▶ Compiti da svolgere:
[a] Secondo il testo sul progetto Univers-Ita, quanti errori contiene in media ciascun elaborato?
[b] Restituisci dal testo sul progetto Univers-Ita il passo compreso tra "Una media di" e "primavera del 2021).", estremi inclusi.

Una media di 20 errori in ogni elaborato

Così Grandi e il suo gruppo di lavoro sono voluti andare a fondo con il progetto Univers-Ita, la prima ricerca sistematica condotta in Italia sulle capacità di scrittura di chi è iscritto a un corso di laurea. A ogni partecipante è stato chiesto di redigere un testo formale tra le 250 e le 500 parole, un elaborato in cui si doveva mettere nero su bianco la propria esperienza durante il lockdown (era la primavera del 2021).
Gli scritti sono stati poi corretti in base a numerosi parametri, tra cui lessico, sintassi e punteggiatura. Con il risultato che per ogni elaborato sono presenti in media 20 errori, di cui la metà di punteggiatura.

(Record memorizzati)
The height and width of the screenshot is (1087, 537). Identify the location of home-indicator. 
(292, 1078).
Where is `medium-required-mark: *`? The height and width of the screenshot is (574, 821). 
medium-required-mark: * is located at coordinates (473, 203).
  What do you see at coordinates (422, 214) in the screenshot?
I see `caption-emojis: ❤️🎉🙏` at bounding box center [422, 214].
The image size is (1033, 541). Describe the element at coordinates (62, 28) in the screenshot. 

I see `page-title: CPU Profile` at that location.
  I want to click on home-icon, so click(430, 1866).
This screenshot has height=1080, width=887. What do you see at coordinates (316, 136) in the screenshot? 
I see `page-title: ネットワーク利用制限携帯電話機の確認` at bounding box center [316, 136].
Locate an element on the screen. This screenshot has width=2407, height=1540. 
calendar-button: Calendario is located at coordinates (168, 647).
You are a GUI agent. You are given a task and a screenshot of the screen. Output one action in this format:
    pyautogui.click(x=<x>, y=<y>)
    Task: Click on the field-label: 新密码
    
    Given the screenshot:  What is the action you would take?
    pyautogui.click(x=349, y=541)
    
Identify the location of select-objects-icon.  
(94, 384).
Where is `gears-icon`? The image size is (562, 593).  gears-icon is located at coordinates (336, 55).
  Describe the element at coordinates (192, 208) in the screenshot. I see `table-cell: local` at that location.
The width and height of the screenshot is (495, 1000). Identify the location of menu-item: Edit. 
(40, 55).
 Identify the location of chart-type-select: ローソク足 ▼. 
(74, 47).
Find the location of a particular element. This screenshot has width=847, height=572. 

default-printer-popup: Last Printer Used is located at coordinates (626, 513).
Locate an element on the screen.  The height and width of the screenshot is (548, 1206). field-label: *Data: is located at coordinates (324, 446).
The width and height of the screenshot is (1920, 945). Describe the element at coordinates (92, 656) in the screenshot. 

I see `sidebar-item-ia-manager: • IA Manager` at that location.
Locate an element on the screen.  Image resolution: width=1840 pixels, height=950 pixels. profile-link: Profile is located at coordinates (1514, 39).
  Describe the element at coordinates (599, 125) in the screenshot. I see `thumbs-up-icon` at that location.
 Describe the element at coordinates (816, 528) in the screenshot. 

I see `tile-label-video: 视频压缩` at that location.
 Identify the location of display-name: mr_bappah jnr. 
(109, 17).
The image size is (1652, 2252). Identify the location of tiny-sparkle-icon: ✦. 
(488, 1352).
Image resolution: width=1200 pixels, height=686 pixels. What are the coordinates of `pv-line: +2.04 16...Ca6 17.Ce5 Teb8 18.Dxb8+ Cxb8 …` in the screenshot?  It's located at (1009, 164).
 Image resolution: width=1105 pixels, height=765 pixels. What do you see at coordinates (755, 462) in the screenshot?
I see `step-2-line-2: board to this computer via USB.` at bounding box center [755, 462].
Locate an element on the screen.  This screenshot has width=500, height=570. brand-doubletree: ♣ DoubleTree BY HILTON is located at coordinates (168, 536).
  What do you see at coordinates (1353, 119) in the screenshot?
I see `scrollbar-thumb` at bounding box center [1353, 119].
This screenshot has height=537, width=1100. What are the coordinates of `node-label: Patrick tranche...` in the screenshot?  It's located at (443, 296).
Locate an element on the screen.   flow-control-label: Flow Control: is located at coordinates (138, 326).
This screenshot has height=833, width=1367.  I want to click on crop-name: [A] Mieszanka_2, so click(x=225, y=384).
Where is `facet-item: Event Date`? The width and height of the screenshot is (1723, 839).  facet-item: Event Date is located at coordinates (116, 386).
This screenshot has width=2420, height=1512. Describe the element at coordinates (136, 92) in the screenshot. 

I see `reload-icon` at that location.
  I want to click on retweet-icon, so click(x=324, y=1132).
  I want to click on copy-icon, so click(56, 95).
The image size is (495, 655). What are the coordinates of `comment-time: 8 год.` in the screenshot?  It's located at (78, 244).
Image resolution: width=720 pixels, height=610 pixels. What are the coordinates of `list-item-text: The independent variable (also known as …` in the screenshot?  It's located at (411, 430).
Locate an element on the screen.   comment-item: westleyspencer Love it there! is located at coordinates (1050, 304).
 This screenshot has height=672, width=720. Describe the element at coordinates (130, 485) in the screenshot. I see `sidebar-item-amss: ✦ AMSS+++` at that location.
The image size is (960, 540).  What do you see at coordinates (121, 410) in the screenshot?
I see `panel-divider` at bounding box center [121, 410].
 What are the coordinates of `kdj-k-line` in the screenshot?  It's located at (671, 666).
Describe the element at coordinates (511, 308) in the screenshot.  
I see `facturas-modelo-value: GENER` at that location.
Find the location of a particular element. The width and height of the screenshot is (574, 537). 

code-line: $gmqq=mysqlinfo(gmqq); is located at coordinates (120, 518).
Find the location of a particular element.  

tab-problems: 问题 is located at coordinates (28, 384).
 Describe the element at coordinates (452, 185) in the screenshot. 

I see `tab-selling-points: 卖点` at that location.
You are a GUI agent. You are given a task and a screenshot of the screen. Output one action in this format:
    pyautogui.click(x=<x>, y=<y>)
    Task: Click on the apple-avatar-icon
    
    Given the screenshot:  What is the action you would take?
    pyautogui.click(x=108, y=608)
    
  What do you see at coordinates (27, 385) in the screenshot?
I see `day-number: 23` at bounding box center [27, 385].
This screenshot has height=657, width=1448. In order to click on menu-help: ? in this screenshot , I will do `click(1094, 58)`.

▶ Soluzioni dei compiti:
[a] In media 20 errori, di cui la metà di punteggiatura.

[b]
Una media di 20 errori in ogni elaborato

Così Grandi e il suo gruppo di lavoro sono voluti andare a fondo con il progetto Univers-Ita, la prima ricerca sistematica condotta in Italia sulle capacità di scrittura di chi è iscritto a un corso di laurea. A ogni partecipante è stato chiesto di redigere un testo formale tra le 250 e le 500 parole, un elaborato in cui si doveva mettere nero su bianco la propria esperienza durante il lockdown (era la primavera del 2021).